Monday, April 25, 2011

It's Official






Yesterday, we spent the afternoon/evening with friends. There were 29 children (from 5 families...adults were a wee bit outnumbered) and they were all playing various games both inside and outside. Such a great time!

So, Aaron is outside playing with a dozen children and comes running in the house and hands me his tooth.

Losing teeth has been a huge fear for him for a really long time. When he turned six, he said the only bad thing about turning six is that he would start to lose his teeth. For months, he has talked about it and we've reassured him it was fine. That tooth has been loose for a while, and he's avoided chewing with it as much as possible not wanting to make it "more loose-ish". A couple of days ago it became really wiggly and he was really nervous about it.

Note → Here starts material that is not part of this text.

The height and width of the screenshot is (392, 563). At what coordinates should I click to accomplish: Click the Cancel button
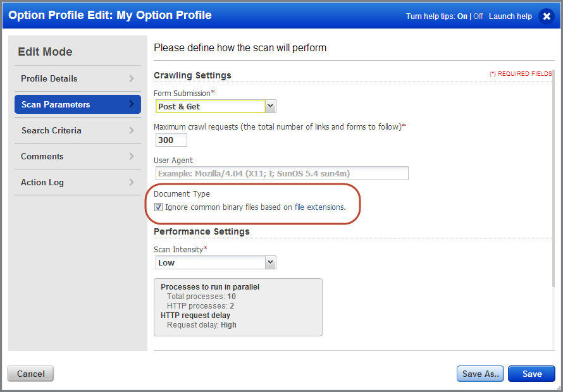(30, 374)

All of that and it was a complete non-event. He was very relieved to discover that it fell out, he handed it to me and that was it.

A while later, he came to me and said "I guess it's really official now. I'm really and truly a big kid 'cause I lost a tooth."

Now this morning, Parker keeps asking how many days until he loses a tooth and becomes a real big kid.

Sunday, April 24, 2011

He is Risen!

Mark 16:1-8

When the Sabbath was over, Mary Magdalene, and Mary the mother of James, and Salome, bought spices, so that they might come and anoint Him.

Very early on the first day of the week, they came to the tomb when the sun had risen.

They were saying to one another, "Who will roll away the stone for us from the entrance of the tomb?"

Looking up, they saw that the stone had been rolled away, although it was extremely large.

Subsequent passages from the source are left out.